Suicide Squad
Nonostante i rimaneggiamenti Warner inflitti per richiesta del fandom, il film di Ayer riesce a conservare in tutta la sua incoerenza una personalità distinta rispetto agli altri cinecomics
Ritornano su tutto 1997: Fuga da New York, Quella sporca dozzina, I guerrieri della notte, all’interno di una confezione che vorrebbe replicare Guardiani della galassia mentre ribalta ogni paradigma di base di quella geometria, impeccabile ma fredda e da manuale, che caratterizza i capitoli degli Avengers.
Chiamato a dar forma al primo supergruppo di casa DC, David Ayer fa del suo Suicide Squad un film di ossessioni e mitologie cinefile, dove la fiaba romantica incontra il noir metropolitano mentre la cornice supereroica resta tale, ai margini di un discorso filmico che si nutre di un’anarchia schizoide, discontinua, sbagliata.

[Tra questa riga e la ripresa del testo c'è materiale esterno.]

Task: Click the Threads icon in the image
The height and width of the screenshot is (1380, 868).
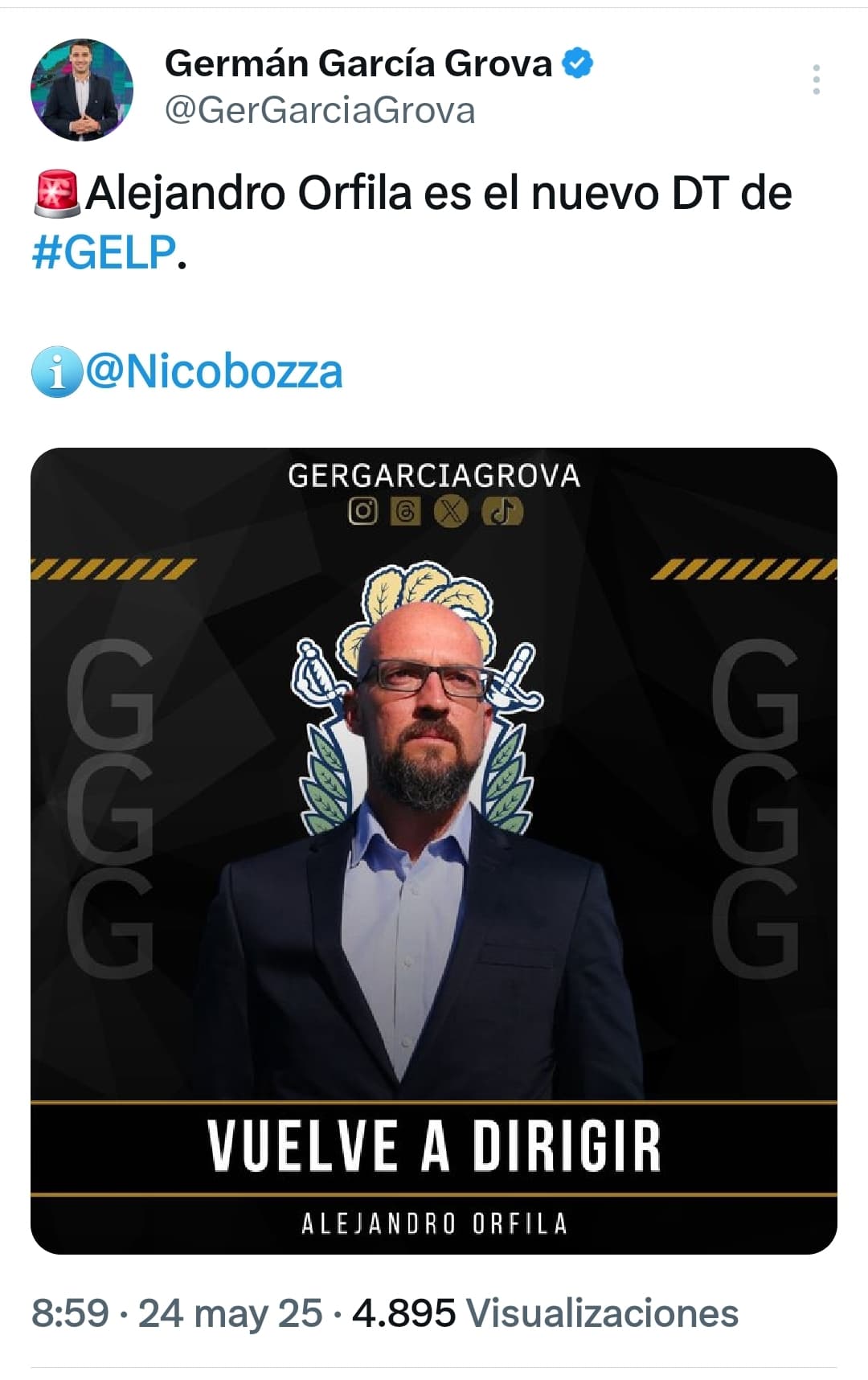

E’ infatti impossibile negare come dietro questa costruzione caotica e spiazzante – che ignora bellamente le prassi narrative del cinecomics facendo saltare la progressione fluida degli eventi, la creazione della minaccia, la contestualizzazione del racconto – si nascondano malamente le cicatrici di seconde e terze versioni di montaggio; questo Suicide Squad, che di certo non brillava in partenza per le sue idee di sceneggiatura, è l’evidente risultato di riscritture e trasformazioni imposte da una casa madre perennemente sulla difensiva e in balia dei rumors digitali, stanca dell’eterno secondo posto e sempre meno convinta della strada imboccata fino a questo momento.
Del resto sarebbe ingenuo credere di poter giustificare nel solo carattere anarchico dell’operazione la macroscopica inversione di rotta che spezza a metà il film, diviso nettamente tra una prima parte forzatamente camp, evidentemente riarrangiata, e una seconda più cupa e violenta. Ma al netto di ciò, Suicide Squad resta nel suo intimo più genuino un film affascinante per quanto disorganizzato, poroso e duttile, un cubo di rubik dai molti colori in cui Ayer è costretto in un primo momento a testare, spasmodicamente, tutte le combinazioni per trovare quelle giuste, ma che una volta risolto gli permette di portare il racconto dove vuole, nelle labirintiche stanze dell’action metropolitano, una lunga notte fatta di irruzioni, gargantueschi scontri a fuoco e ralenti di pura stilizzazione grafica.
Suicide Squad allora vive davvero quando sottolinea la sua distanza da scontri nei cieli e astronavi per tendere alla strada, al conflitto urbano contro nemici senza volto, mentre il villian del giorno attende nel suo livello finale con svogliata e megalitica sete di distruzione mondiale. Al centro di questo film a metà, scisso tra gli influssi dei fan e la volontà d’autore, si muovono personaggi che vanno dall’insignificante al carisma d’eccezione, compresa una versione del Joker che sembra davvero strappata dalla pagina. Ma anche qui, immancabile, pende la spada della Warner e degli indici di mercato, Ayer è regista dedito ai freaks, agli outsider del conflitto, come i carristi consumati che animano il blindato di Fury. Deadshoot, Harley e compagnia avevano però poche possibilità di arrivare sullo schermo con il loro cotè di disagio e violenza e psicosi, questi antieroi sono a conti fatti disinnescati, innocui, presto pronti a cogliere l’occasione per un’immancabile e blanda redenzione. Fortunatamente però sotto i fuochi d’artificio più appariscenti e pretestuosi, tra le pieghe dell’action e del racconto eroico, trova la sua strada un piccolo melò sentimentale che regala i momenti forse migliori della pellicola, attimi in cui follia, violenza e sentimento convergono in un solo vertice, e Suicide Squad diventa brevemente quello che avrebbe potuto essere con maggior coraggio e libertà esecutiva.